** begin Data supplied **
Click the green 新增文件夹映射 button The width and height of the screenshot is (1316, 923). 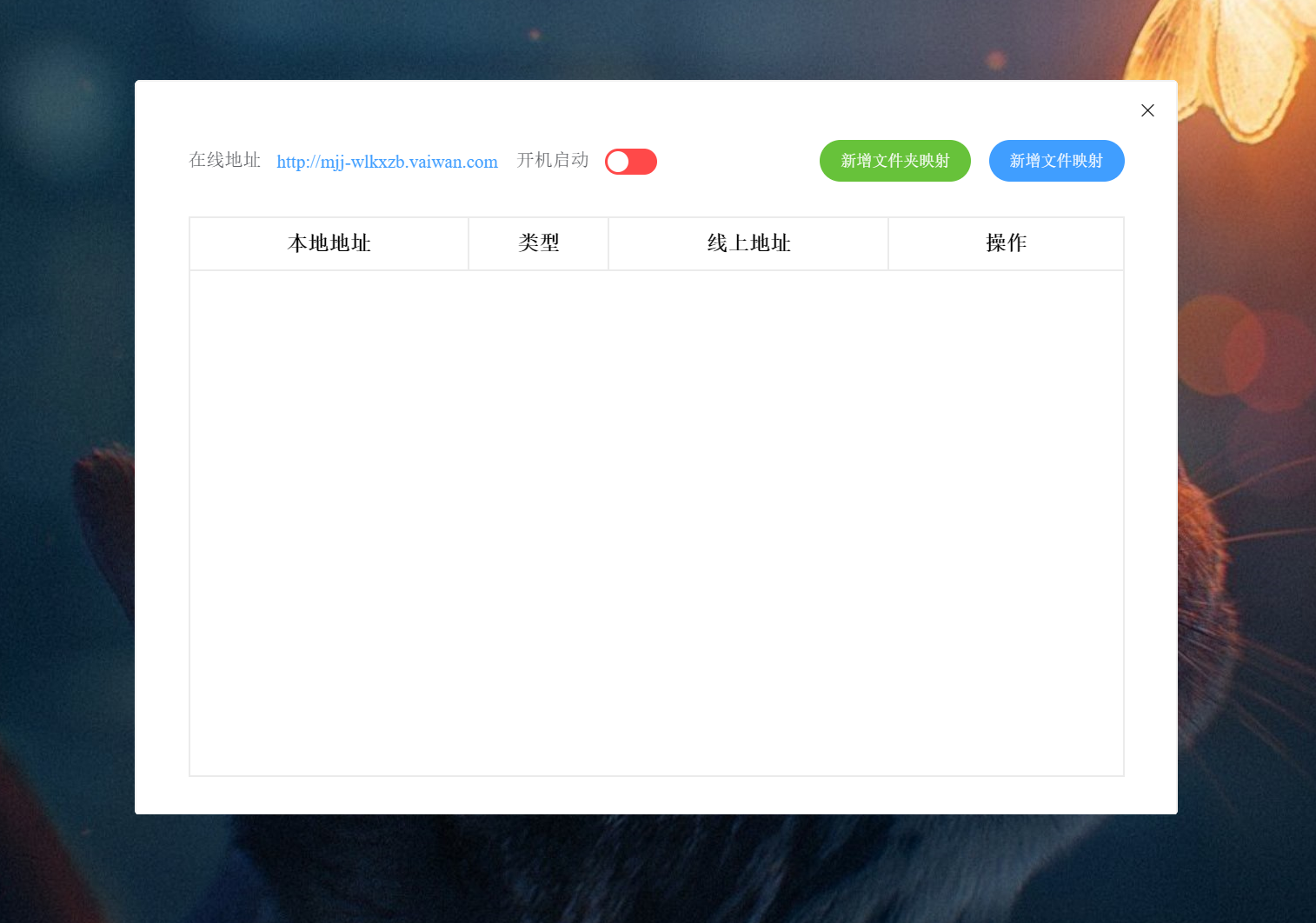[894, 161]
** end Data supplied **
** begin Data supplied **
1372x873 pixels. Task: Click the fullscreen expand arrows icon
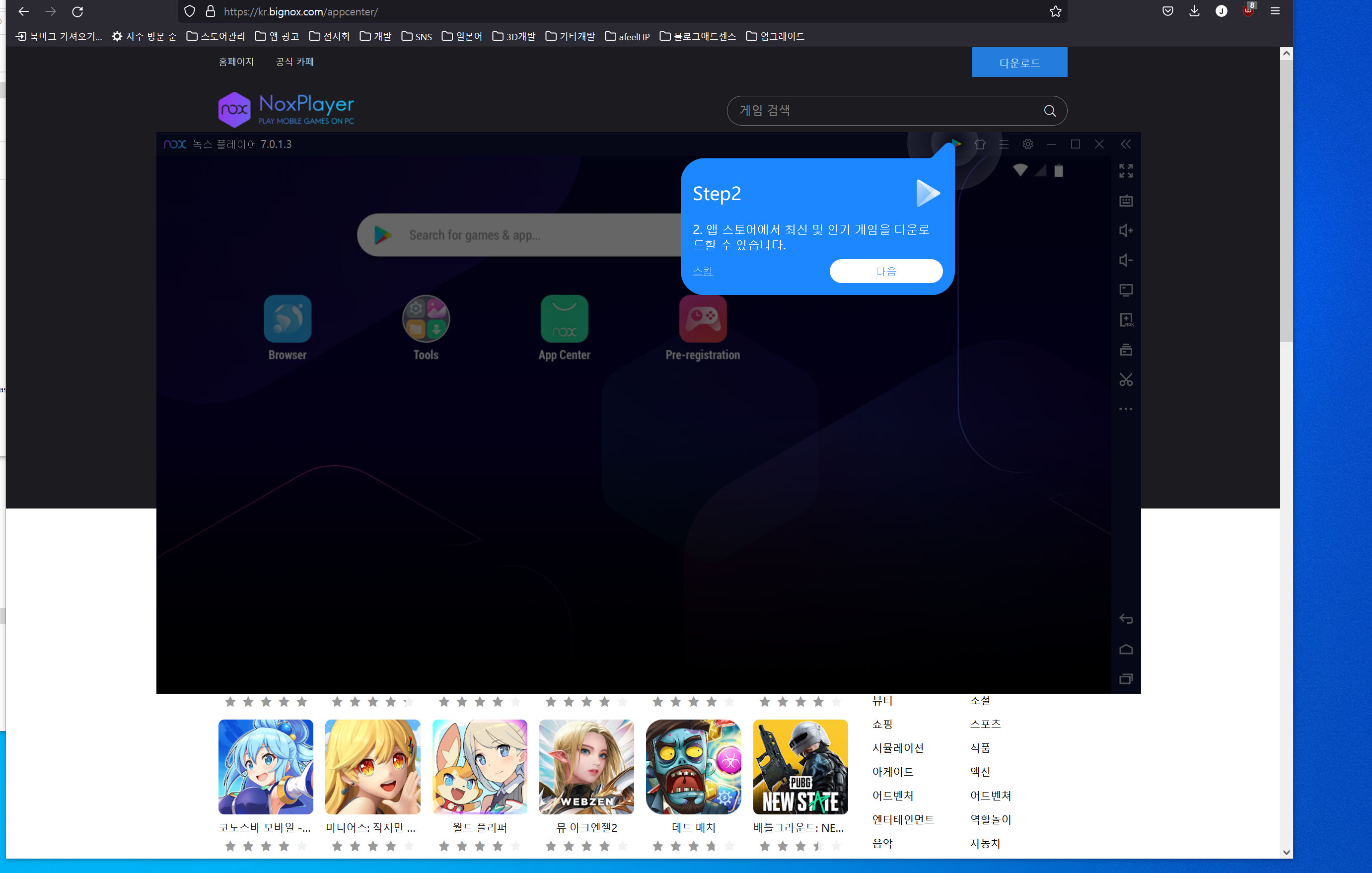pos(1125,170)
** end Data supplied **
** begin Data supplied **
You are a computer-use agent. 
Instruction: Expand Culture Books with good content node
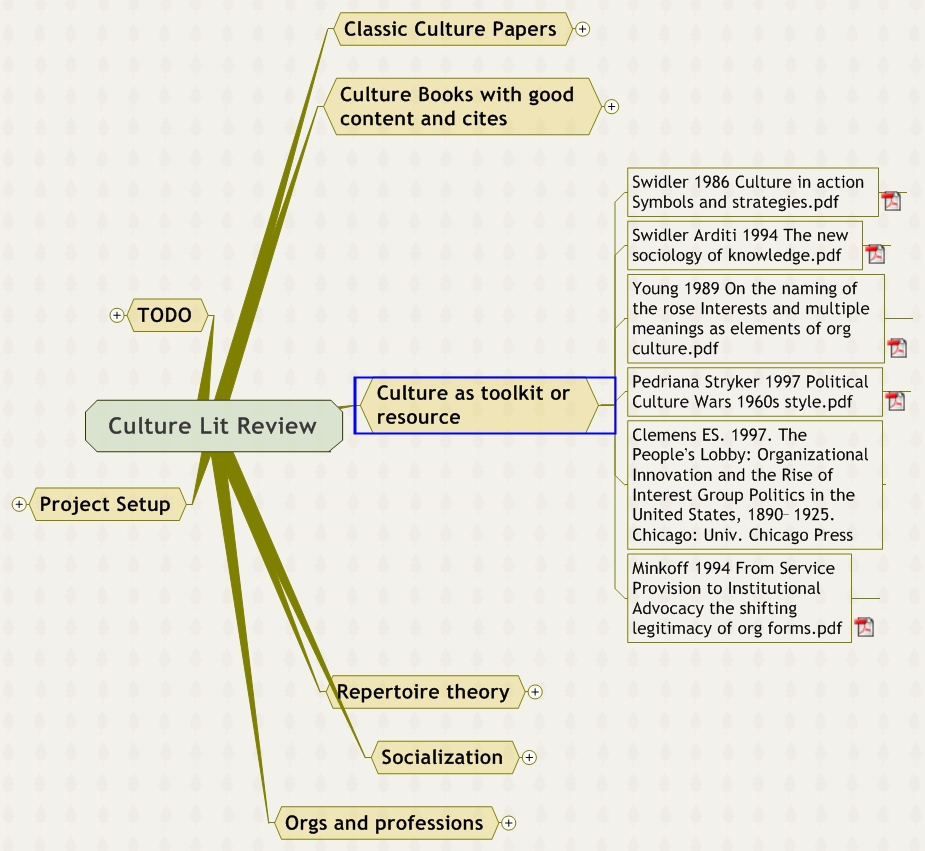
** end Data supplied **
- **Given problem**
Starting with the line containing "1372x873 pixels. Task: Click" and going on through the line containing "pos(1125,170)", write those records out again, requests included, and move every coordinate in the answers by -55. Leave the pictures out.

- **Solution for this problem**
1372x873 pixels. Task: Click the fullscreen expand arrows icon
pos(1070,115)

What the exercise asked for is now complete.